Car si, comme souvent chez Pierre Benoit, il y a une intrigue amoureuse compliquée, avec une héroïne aussi belle que mystérieuse, le vrai sujet du roman, ici c'est bien la guerre : nous la vivons en direct, dans le camp des prisonniers, avec Pierre et ses compagnons d'infortune, avec un chef de camp, véritable tortionnaire qui n'hésite pas à exposer au froid des tirailleurs sénégalais, avec en contrepoint des gardiens avec qui on peut jouer aux cartes… La guerre, elle est présente dans le village, où les habitants, au fil du roman passent de l'allégresse à la consternation, comma l'armée allemande petit à petit passe de victoires en défaites. La guerre enfin elle est dans le château, non pas physiquement mais dans l'esprit des habitants : le général vit pour moitié dans ses souvenirs de la guerre de 1870, pour moitié dans la mémoire de ses trois fils morts au combat, et du quatrième actuellement au front.
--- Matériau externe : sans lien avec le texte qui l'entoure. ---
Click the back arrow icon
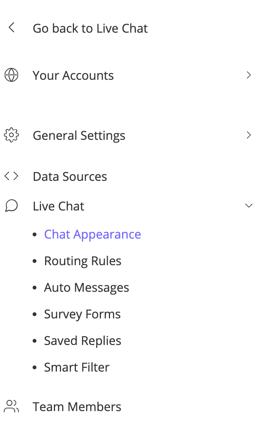This screenshot has height=424, width=261. [x=11, y=28]
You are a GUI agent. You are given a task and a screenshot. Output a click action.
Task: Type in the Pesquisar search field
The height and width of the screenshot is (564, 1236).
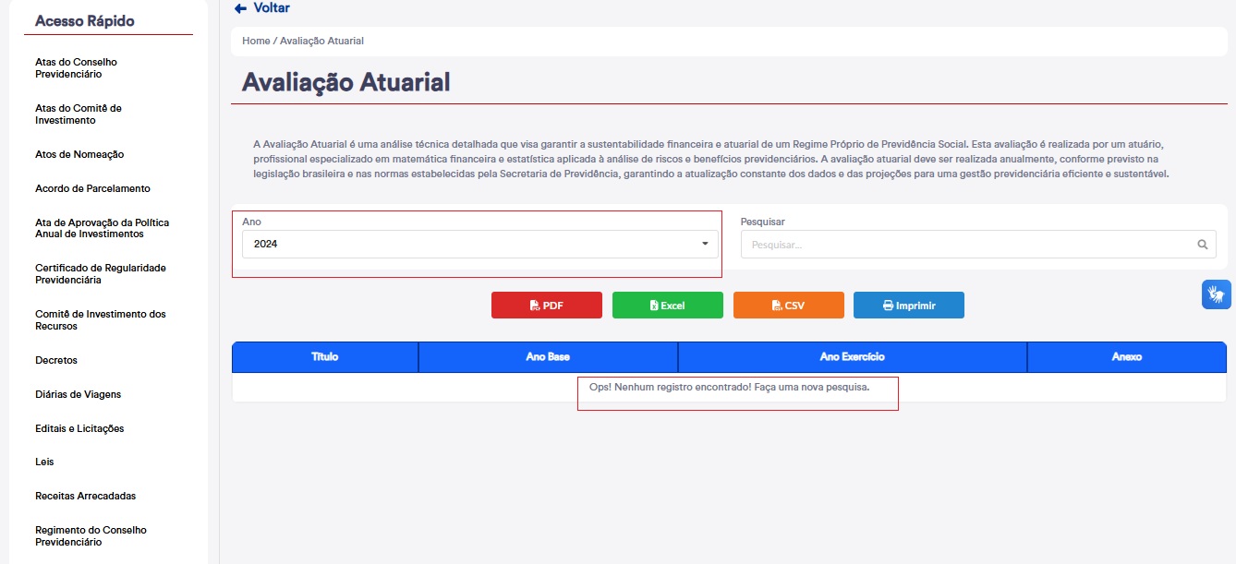[970, 245]
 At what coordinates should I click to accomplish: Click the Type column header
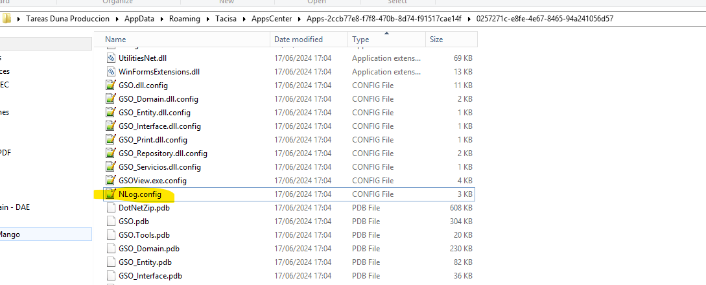(x=360, y=40)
Dietrich, justement, on le voit le temps d'une permission. Et l'on ne peut s'empêcher de penser à « La grande illusion », le chef-d'oeuvre de Jean Renoir.
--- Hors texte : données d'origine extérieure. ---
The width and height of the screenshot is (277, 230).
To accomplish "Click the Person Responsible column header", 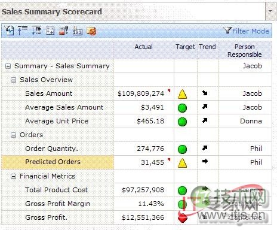I will (245, 50).
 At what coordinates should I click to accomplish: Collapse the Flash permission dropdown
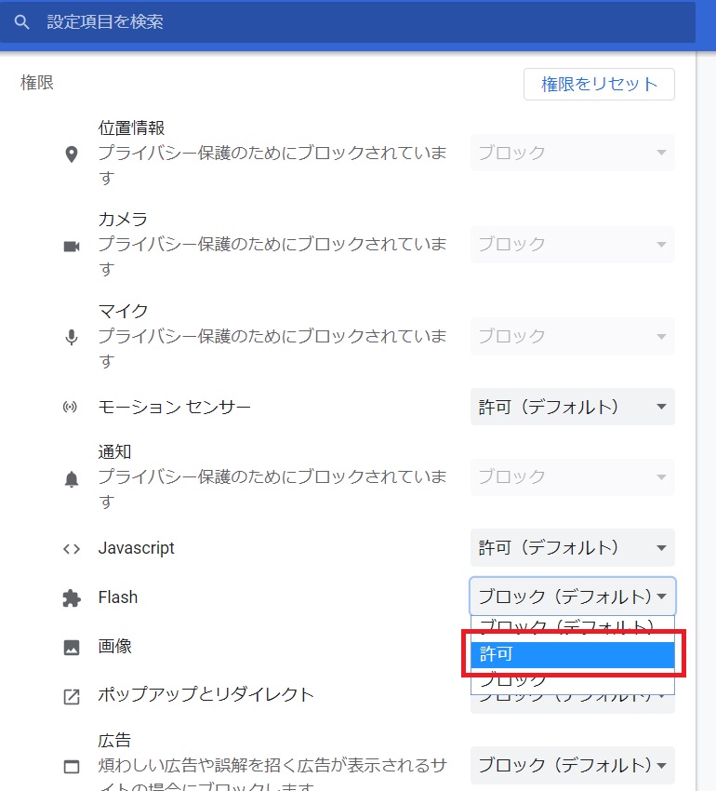pos(572,597)
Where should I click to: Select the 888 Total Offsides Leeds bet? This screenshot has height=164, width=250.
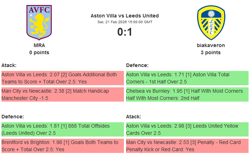(x=62, y=129)
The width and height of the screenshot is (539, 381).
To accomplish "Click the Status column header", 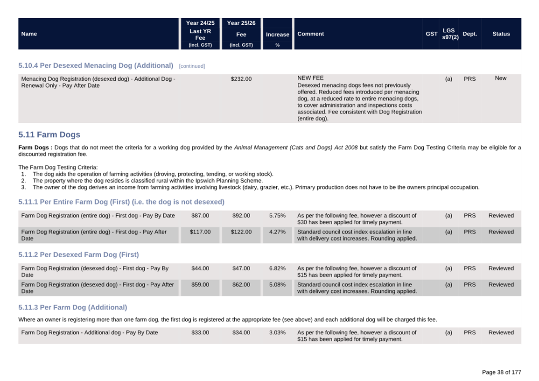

« Axelle », roman méconnu de Pierre Benoit, est peut-être un des meilleurs, non pas pour les qualités qu'on a déjà relevées dans ses ouvrages précédents, mais pour le regard lucide et pacifique qu'il pose sur le conflit : montrant que la guerre cause des ravages dans les deux camps, qu'elle meurtrit autant les civils que les militaires, qu'elle détruit les corps et les âmes, Pierre Benoit se révèle un militant pacifiste, partisan inconditionnel de la réconciliation franco-allemande « au-dessus de la mêlée » (comma disait Romain Rolland).
Pierre Benoit, dans ce roman, nous émeut bien plus que dans ses romans précédents. Il n'y a pas ici d'exotisme pour diluer les sentiments dans une apparence d'irréalité. Les personnages sont extrêmement vivants et attirent notre sympathie, même les allemands avec qui nous nous surprenons à compatir lorsque on leur ramène leurs morts, ou lorsqu'ils apprennent la capitulation et, pire, la fuite de l'Empereur.
Un très grand roman, qui aurait pu faire l'objet d'un scénario de choix pour un grand cinéaste. La seule adaptation pour l'écran est un film américain de 1931 « Surrender » de William K. Howard. Je ne suis même pas certain qu'il ait été diffusé en France.
Mais si vous vous sentez l'âme cinématographique, je vous promets que vous trouverez dans ce livre de quoi faire un beau film. J'ai parlé de « La grande illusion » de Renoir, j'aurais pu parler aussi du « Silence de la mer » de Melville, où les non-dits tiennent autant de place que les dialogues.